Sarà pur vero che comprare una tazza di caffè negli Stati Uniti sta diventando eccessivamente costoso – secondo i report più recenti il prezzo medio è di ben cinque dollari -; ma pare altrettanto vero che si tratta di un lusso, o una piccola coccola, a cui veramente in pochi scelgono di rinunciare. Le vendite delle caffetterie di marca – come Starbucks, per intenderci – sono aumentate del 10% su base annua fino a raggiungere un valore di 45,8 miliardi di dollari, equivalenti al 96% del valore registrato nel periodo pre-pandemico.
Secondo Project Café 2023, una pubblicazione di World Coffee Portal, ci sono ora 38.411 caffetterie di marca negli Stati Uniti, ovvero il 2,8% in più rispetto a prima che il coronavirus apparisse con prepotenza nella vita di tutti.
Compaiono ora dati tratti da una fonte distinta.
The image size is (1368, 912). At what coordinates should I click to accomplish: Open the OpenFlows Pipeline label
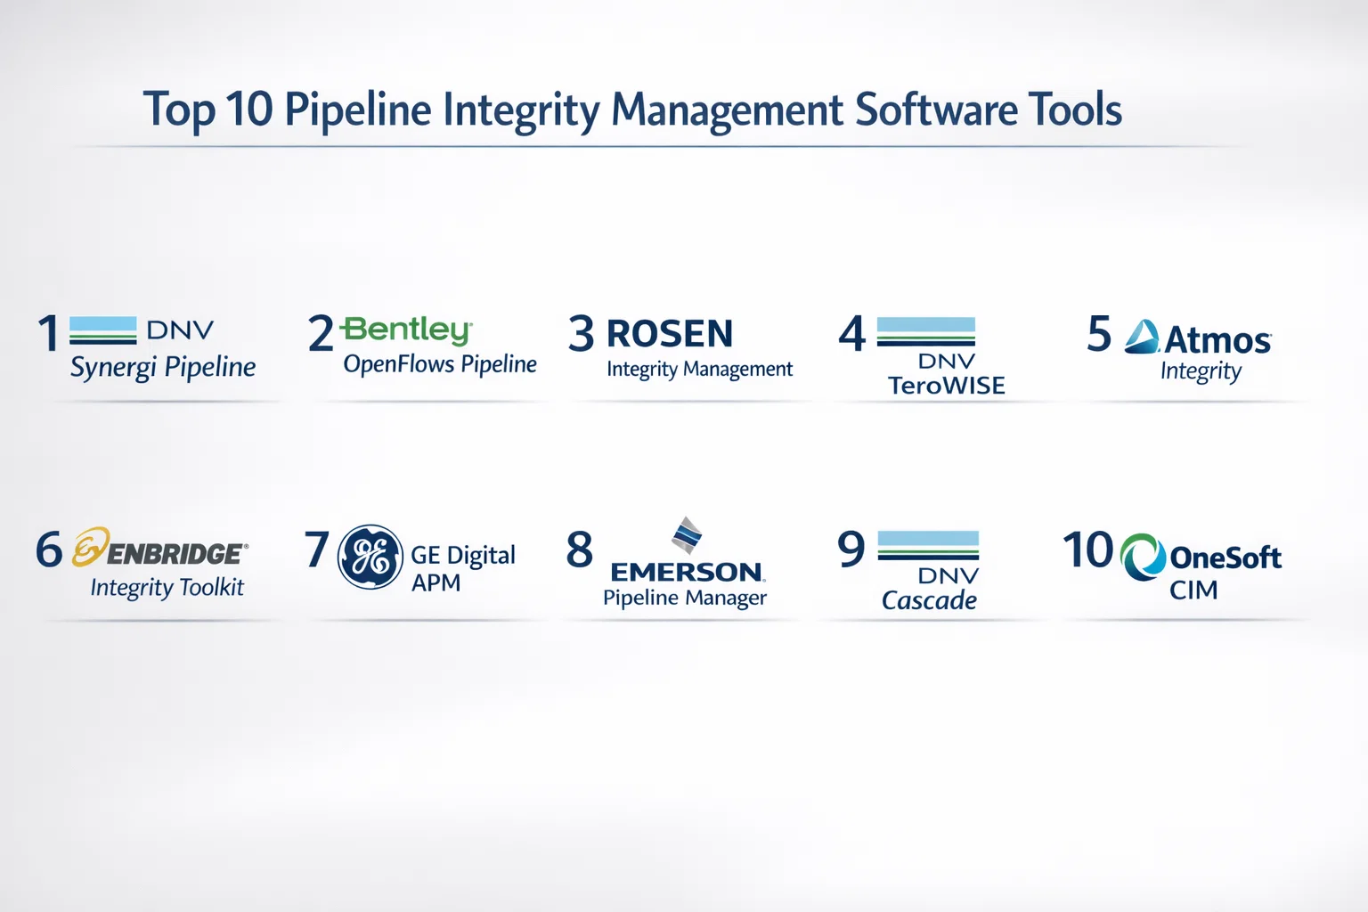click(x=440, y=364)
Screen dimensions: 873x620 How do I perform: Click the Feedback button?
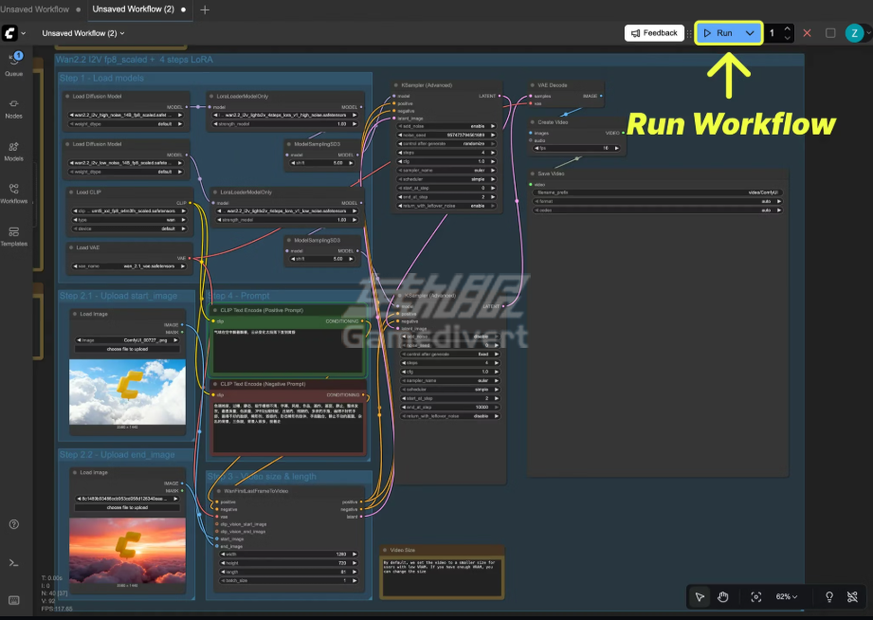(x=654, y=33)
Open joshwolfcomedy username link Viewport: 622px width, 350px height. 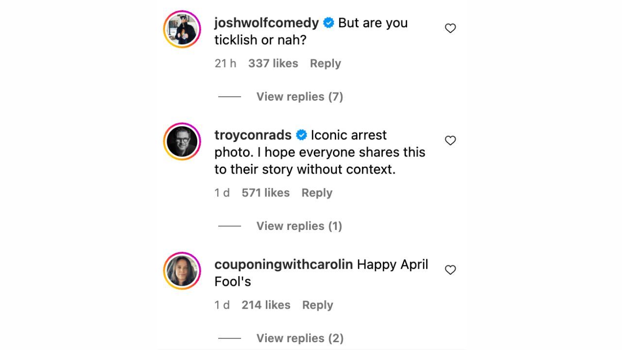[x=266, y=23]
Addirittura, sempre stando a quanto riportato nel rapporto, i player più importanti (Starbucks, Dunkin’ e Panera Bread) hanno addirittura la loro presenza nel mercato statunitense raggiungendo rispettivamente 15.650, 9.262 e 2.173 negozi; anche se di fatto il settore si sta trovando a fare i conti con una acuta carenza di personale (magari licenziare tutti quelli che scelgono di sindacalizzarsi potrebbe non rivelarsi una strategia particolarmente brillante, eh Starbucks?) e l’incognita rappresentata dall’aumento del costo della vita continua a preoccupare.
Interessante notare, infine, che in termini di abitudini il settore continua a svilupparsi seguendo le linee guida e le strategie adattate per sopravvivere alla pandemia: “Il preordine, la consegna e il drive-thru sono destinati a rimanere” si legge nel rapporto di cui sopra “i consumatori mantengono un accresciuto desiderio di comodità”.